If you talked to me 25 years ago compared to today, you would see something along the lines of the difference between Dr. Jeckyll and Mr. Hyde. Of course, I would be Mr. Hyde today.
The transition has been gradual, and in the last few years, the transition is nearing completion. And, personally, I shout Hallelujah! with the utmost joy at this place, that in years past I didn’t even realize could be occupied.
Now, it’s not perfect yet. Completion or arrival doesn’t mean perfection. It means that there is a certain maturity that has come where I have delighted in the cause of inner renewal, inner peace, and joy. I have finally understood blame and my previous need for it and where those thoughts come from. I am as free as a man can be in still having an ego.
This realization came to me a couple days ago. I was watching a documentary on Netflix called Fed-Up. It is what they call the obesity epidemic in this country. In every movie, whether documentary or fiction, there needs to be a protagonist and an antagonist. In this case, the protagonist is several who have the answers, and the antagonist is the food industry and members of government on their payroll. The protagonist is speaking on behalf of the so-called unknowing, unsophisticated victims, who are portrayed as powerless in the face of this ubiquitous foe.
It is easy to become upset by this and all portrayals like this. It’s the old David and Goliath story with David not yet on the scene. If we are willing to blame, it is easy to blame wherever we may wander, whatever we may see or hear. But personal responsibility in choice? Well, it’s in there but, “it’s hard. It’s so hard.”
As I finished watching this movie, I realized that I wasn’t going for it. I wasn’t taking the bait. This movie, of course, has an agenda, and it is to move me to blame and away from personal responsibility. That’s a very familiar place to me. I used to blame my stupid boss in the car business, the taxes, the government, the weather, the fill in the blank. It didn’t matter. I blamed liberally. There was plenty to go around.
Then, one day, I wanted to change that. I wanted to stop blaming others. I think I had always wanted to but it was ‘hard.’ It was acceptable to blame. The Daily News is full of blame on almost every single page. Back then I watched the TV news at least twice each night and it was full of blame, the sitcoms were full of blame. Heck, blame was everywhere I looked. But, I began to ask myself about my own personal responsibility. If I’m not responsible as in blaming others or circumstances or things, then I am just like a pinball in a pinball machine bouncing off this thing and that racking up points for my ego so that I could be blameless.

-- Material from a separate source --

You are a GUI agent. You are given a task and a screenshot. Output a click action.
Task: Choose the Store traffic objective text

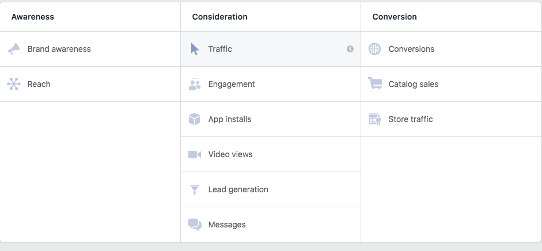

Is all those accusations in the movie true? Probably, but that isn’t the point. The point became so clear to me, and that point is that regardless of the circumstances, we have personal choice in how we will think about anything. Viktor Frankl is quoted as saying, “Everything can be taken from a man but one thing: the last of the human freedoms-to choose one’s attitude in any given set of circumstances, to choose one’s own way.”
What is required to give up blame is to allow others to make their own choices without any insistence that they satisfy me. You might say this is the definition of unconditional love. I say, absolutely. If we are loving people unconditionally, whatever they will do has no affect on me other than what I allow. This allowed me to see in the movie that people were getting what they were asking for, though they may do this unconsciously. They wanted fast and so fast food came into being. They wanted to not have to cook and so TV dinners came into being. The food industry is responding to what people want. If people didn’t want it or didn’t want to buy it, the food industry would have to do something different. They are only doing what they can to improve their lives by staying in business and growing, providing jobs and income for millions of people.
I go to the grocery store and I see all those processed foods. I don’t blame them. I accept them. I rarely choose them for myself, but I don’t insist that they not be there. In fact, I love the plethora of choices available to me. I learned this from Abraham, Esther Hicks back when they used to use a kitchen and a pie as an example. They would say that I go to my kitchen where I have every conceivable ingredient, and I decide I want a pie, and so I make my pie adding whatever I choose that I want to put in it. Then another says that there is Tabasco sauce in the kitchen and I don’t want any of that to get in my pie, and Abraham says, just don’t put it in your pie. And the other says, but I want it out of the kitchen because it might get into my pie. Abraham says it can’t get into your pie unless you put it in your pie. And, well, you can see how this goes and how it relates to blaming others, wanting that which we don’t like to be off the planet, and so much more. It is the stuff of war.
I could go on and yet I will end with the celebration I began with. I have come to a point in my life where I shout Hallelujah! at the top of my lungs for having completed this long journey of releasing the need for blame. My ego still wants to, but I no longer allow my ego to rule. I am in charge. My ego is an adviser, but not in charge. I love being in this place where I can still see all the blame going on and not feel any need to join with it.
This Is Genuine And Delightful Progress!
Spread Some Joy Today–as you learn how to release your joy along your own path.